I wrote a review of this back when that was my job, praising it to the point the author himself e-mailed me to express his delight that I enjoyed it. My opinion has not changed on repeated readings, this volume remains in my top three runs of Greatest Fantastic Four comics of all time, above John Byrne and sort of tickling that space underneath the incomparable Stan Lee and Jack Kirby. I've been a fan of the FF since before I could even read, and Reed Richards' opening up to his infant daughter early in the run reminded me of why. He admitted his arrogance, his weaknesses that turned his only friends, the most important people in his life, into something Else, something they can never come back from. So he changed speed and instead of trying to make them normal he advanced towards the extranormal. The extraordinary. He devoted his life to giving them a life few people can even think about. Even poor Ben Grimm, cursed to be a horrible Thing, becomes a man stronger than most in his spirit and heart, willing to give up being a normal man if it means saving his family (the movies got that right, at least).

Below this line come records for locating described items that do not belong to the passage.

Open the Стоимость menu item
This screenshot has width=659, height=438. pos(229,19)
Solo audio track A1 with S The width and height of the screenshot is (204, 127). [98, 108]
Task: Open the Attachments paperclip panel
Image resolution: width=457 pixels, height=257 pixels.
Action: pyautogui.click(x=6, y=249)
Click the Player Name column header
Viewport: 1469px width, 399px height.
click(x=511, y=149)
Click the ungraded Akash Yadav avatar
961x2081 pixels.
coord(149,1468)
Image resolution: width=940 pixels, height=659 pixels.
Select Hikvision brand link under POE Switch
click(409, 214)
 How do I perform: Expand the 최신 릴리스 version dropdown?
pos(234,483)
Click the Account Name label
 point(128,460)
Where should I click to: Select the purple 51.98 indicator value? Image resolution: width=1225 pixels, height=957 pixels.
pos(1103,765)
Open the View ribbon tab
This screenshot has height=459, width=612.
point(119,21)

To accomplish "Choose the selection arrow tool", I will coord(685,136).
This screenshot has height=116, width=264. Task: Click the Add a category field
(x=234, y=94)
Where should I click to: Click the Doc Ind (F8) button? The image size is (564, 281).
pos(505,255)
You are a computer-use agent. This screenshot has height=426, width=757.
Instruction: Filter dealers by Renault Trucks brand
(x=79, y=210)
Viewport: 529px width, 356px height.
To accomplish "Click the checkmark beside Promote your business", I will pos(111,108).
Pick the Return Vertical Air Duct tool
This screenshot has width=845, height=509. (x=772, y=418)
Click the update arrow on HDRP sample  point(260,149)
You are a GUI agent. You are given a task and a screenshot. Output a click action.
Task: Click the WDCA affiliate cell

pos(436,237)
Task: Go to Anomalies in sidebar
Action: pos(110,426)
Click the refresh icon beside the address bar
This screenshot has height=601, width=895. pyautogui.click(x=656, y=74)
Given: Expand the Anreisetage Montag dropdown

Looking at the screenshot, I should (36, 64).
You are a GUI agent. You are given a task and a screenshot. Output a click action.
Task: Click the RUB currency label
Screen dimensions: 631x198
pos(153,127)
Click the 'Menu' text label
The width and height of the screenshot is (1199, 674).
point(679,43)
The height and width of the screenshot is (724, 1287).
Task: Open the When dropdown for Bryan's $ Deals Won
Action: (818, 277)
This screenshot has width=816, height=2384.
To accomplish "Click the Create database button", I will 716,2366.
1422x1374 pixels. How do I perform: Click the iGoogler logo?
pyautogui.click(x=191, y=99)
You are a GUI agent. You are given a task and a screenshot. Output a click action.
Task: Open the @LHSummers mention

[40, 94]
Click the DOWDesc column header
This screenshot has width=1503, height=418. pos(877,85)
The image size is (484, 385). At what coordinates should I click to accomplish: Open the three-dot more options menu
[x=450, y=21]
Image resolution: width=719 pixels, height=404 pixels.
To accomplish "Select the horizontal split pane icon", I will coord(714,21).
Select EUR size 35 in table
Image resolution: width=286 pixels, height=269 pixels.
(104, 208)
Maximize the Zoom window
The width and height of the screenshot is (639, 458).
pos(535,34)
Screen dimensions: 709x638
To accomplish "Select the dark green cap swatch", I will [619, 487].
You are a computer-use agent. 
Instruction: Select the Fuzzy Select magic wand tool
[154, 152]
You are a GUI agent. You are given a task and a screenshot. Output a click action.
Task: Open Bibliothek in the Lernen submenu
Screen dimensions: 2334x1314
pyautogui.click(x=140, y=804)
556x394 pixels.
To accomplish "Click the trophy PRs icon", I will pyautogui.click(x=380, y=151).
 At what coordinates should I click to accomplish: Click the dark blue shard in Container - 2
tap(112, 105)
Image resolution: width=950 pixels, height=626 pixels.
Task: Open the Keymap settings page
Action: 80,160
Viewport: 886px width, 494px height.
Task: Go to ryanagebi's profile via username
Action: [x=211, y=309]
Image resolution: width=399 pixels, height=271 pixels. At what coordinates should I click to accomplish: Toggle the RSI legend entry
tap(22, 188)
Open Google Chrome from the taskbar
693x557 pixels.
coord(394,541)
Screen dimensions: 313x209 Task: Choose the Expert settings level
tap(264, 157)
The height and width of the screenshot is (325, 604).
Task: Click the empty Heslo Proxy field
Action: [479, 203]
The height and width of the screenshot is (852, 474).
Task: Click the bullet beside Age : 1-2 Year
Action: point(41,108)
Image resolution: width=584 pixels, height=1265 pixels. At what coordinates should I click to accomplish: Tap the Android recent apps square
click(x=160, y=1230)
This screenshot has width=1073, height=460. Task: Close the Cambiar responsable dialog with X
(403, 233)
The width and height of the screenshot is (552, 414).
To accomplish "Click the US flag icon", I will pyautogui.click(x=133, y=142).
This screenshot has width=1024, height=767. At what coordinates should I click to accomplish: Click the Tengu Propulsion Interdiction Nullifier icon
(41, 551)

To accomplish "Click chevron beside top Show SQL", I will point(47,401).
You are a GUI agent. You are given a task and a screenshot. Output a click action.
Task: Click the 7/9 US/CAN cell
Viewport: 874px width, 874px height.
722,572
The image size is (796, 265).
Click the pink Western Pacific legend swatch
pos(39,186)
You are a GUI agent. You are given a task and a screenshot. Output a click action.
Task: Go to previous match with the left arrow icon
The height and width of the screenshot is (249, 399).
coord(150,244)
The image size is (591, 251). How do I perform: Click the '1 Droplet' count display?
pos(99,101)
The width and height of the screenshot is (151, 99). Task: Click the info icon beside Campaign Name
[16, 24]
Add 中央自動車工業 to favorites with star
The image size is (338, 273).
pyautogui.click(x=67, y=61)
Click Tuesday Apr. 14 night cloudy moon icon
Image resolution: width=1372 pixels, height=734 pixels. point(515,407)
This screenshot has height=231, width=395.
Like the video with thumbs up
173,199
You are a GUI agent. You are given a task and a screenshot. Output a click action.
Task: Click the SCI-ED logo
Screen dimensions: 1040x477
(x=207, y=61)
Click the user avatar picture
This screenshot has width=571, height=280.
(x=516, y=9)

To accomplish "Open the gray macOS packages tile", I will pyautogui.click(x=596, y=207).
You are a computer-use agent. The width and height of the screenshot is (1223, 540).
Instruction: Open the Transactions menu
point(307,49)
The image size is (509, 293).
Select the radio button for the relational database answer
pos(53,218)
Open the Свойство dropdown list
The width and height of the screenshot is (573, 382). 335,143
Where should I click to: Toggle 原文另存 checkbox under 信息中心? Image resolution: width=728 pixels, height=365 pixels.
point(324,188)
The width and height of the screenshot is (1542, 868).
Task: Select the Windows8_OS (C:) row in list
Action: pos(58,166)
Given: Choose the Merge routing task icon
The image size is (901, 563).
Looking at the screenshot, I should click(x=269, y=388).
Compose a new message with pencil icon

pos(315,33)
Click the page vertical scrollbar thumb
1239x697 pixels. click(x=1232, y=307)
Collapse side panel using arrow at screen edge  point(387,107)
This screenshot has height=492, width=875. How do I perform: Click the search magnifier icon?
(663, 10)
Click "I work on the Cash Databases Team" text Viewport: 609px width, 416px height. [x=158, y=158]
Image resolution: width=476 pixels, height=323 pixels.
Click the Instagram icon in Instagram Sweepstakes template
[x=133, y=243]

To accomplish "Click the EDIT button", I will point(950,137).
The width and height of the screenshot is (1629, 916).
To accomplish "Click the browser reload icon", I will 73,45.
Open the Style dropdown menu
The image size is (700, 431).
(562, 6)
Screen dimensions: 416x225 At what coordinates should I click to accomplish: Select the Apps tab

Waid takes these elements and crafts, not a reinvention, but a repurposing of Marvel's First Family and brings them back to what makes them so great in the first place. They're not superheroes. They're adventurers. They eat the unknown for breakfast, return in time for lunch, and deal with the paparazzi. They're celebrities back when that term meant something. Reed's work has changed the world (particularly unstable molecules). Waid writes him like he's lived in his head, in a place where the burden of his guilt still weighs on his mind as he's discovering other worlds and changing the face of science with every move he makes. The large and the small, the immutable understanding of human curiosity finds its echo in Reed Richards.
And that's just the opener.
Addressing the artwork by the late Mike Weiringo. There's nothing like it. Simple, daring, clean but full of detail. So far from the 90's with their pouches and guns and gritted teeth expressions, an animated style that isn't cartoony, but still active and kinetic. Not poses but posture, not grit or glamor, just fluid and alive. There's so few artists in comics these days that understood his style and the loss of him is something I lament every time I return to this book. Not fully sadness, but immense respect and awe at his storytelling and wishing we could have more. There's a lot out there, thankfully, and should you start here, you won't be disappointed.